Looking at the different dental regions, more often, the molar region relatively showed missing teeth than the premolar and anterior regions; decayed teeth in this region were relatively less prevalent. With respect to filled teeth, the differences between the regions were not significant, except for the upper jaw where the anterior region relatively more often had filled teeth than the molar region. These findings together might indicate a different treatment modality for molars and point at the direction of extraction of decayed molars rather than restoration. Such a difference in treatment modality between anterior teeth and molars might result not only from more severe decay in molars, but also from a higher prevalence of periodontal disease in the molar region. Prevalence of periodontitis in elderly Chinese people has been reported in 22 % of 65–74-year-old people and only in 14 % of people 75 and over [20]. This relatively low periodontitis prevalence in older elders might point at extractions for periodontal reasons [21].

Utilization of dental care

In this sample, the relationships between decayed and filled teeth and between missing and replaced teeth reflect the present and past utilization of dental care. The relatively high prevalence of tooth decay is neither balanced by the percentage of participants with filled teeth nor with the number of filled teeth (Table 2, Fig. 1). This indicates a low grade of restorative caries lesion treatment. On the other hand, a relatively high grade of tooth replacement can be noted: the low percentage of participants with at least 20 natural teeth is fairly ‘compensated’ by the high percentage of people that met the 20 teeth criterion when replaced teeth are taken into account. In a Japanese study amongst dentate older people, 48 % of subjects aged 60–69 years had less than 20 teeth; for subjects aged 80 years and over, this percentage was 78 [22]. However, that report did not provide replacement data.

In contrast with a previous report [23], it cannot be substantiated that females had a higher grade of utilization of dental care: females in the present study presented with similar prevalence of missing teeth and tooth replacements as males. Moreover, the higher prevalence of filled teeth in females was accompanied with a higher prevalence of decayed teeth. The role of SES in utilization of dental care in the present study is unclear: participants with SEShigh showed a higher prevalence of filled teeth; however, SES was not associated with decayed and missing teeth, or with tooth replacements. The latter confirms findings of another study on the relationship between SES and utilization: amongst institutionalized older people in Japan, a social gradient in dental prosthesis utilization could be observed; however, the poorest income group showed prosthesis use as high as the highest income group [24]. In the present sample, given the high number of missing teeth, we consider the utilization of dental care aiming at tooth preservation during life as low. It seems that the dental care as provided in the past has been confined to replacement of teeth rather than to restorative treatment of decayed teeth. The findings of the present study implicate that the utilization of the dental care did not serve the WHO strategic goal of the preservation of a functional dentition comprising at least 20 natural teeth for life.

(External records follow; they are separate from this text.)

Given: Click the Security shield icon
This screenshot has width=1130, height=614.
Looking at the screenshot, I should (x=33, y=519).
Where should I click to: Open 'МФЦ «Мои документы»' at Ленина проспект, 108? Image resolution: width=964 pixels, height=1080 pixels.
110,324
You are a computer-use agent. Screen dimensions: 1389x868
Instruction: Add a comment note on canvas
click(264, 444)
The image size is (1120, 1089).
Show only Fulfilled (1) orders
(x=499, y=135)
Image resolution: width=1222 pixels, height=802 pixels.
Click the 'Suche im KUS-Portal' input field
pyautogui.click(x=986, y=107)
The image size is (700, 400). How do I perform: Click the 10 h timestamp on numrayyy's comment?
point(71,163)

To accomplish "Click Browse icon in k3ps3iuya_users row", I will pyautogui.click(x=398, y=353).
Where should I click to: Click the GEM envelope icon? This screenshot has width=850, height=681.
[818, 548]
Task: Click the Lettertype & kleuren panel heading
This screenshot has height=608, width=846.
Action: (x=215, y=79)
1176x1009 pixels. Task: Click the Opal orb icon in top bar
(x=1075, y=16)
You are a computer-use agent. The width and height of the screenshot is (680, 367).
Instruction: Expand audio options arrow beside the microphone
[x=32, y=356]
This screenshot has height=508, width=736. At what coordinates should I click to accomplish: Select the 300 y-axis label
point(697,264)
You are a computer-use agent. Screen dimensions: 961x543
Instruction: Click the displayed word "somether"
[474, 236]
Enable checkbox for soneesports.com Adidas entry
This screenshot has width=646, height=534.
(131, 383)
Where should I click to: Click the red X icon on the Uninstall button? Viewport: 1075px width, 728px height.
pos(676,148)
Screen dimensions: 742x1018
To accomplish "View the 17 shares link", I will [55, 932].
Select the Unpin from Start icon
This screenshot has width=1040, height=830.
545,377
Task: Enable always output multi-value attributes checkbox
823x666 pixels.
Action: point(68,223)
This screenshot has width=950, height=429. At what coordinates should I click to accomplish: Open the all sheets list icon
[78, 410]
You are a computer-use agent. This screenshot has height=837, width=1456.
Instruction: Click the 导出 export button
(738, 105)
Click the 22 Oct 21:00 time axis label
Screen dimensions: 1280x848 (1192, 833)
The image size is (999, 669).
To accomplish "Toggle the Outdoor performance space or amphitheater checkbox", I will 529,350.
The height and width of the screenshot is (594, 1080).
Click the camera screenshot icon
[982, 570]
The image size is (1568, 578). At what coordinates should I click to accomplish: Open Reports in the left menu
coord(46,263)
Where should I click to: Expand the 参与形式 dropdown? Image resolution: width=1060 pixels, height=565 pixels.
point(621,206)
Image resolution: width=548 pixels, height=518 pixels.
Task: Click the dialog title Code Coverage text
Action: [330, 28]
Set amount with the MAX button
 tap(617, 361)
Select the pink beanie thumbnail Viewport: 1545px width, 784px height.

As mentioned in the introduction, there are almost no data on older elders and elders living in nursing homes from Mainland China. With the increasing number of elders living in nursing homes and given the limitation of the present study, a nationwide survey in China amongst these people is recommended.

Conclusion

In this sample of institutionalized elders, the majority presented with a reduced dentition. Amongst elder participants, high numbers of missing teeth were found. The missing component of DMFT in the molar region was significantly larger than in the premolar and anterior regions. Dental status indicates that previous dental treatment has been confined mainly to tooth extraction and tooth replacement. This practice did not serve the WHO strategy of preserving functional dentitions comprising at least 20 natural teeth for life.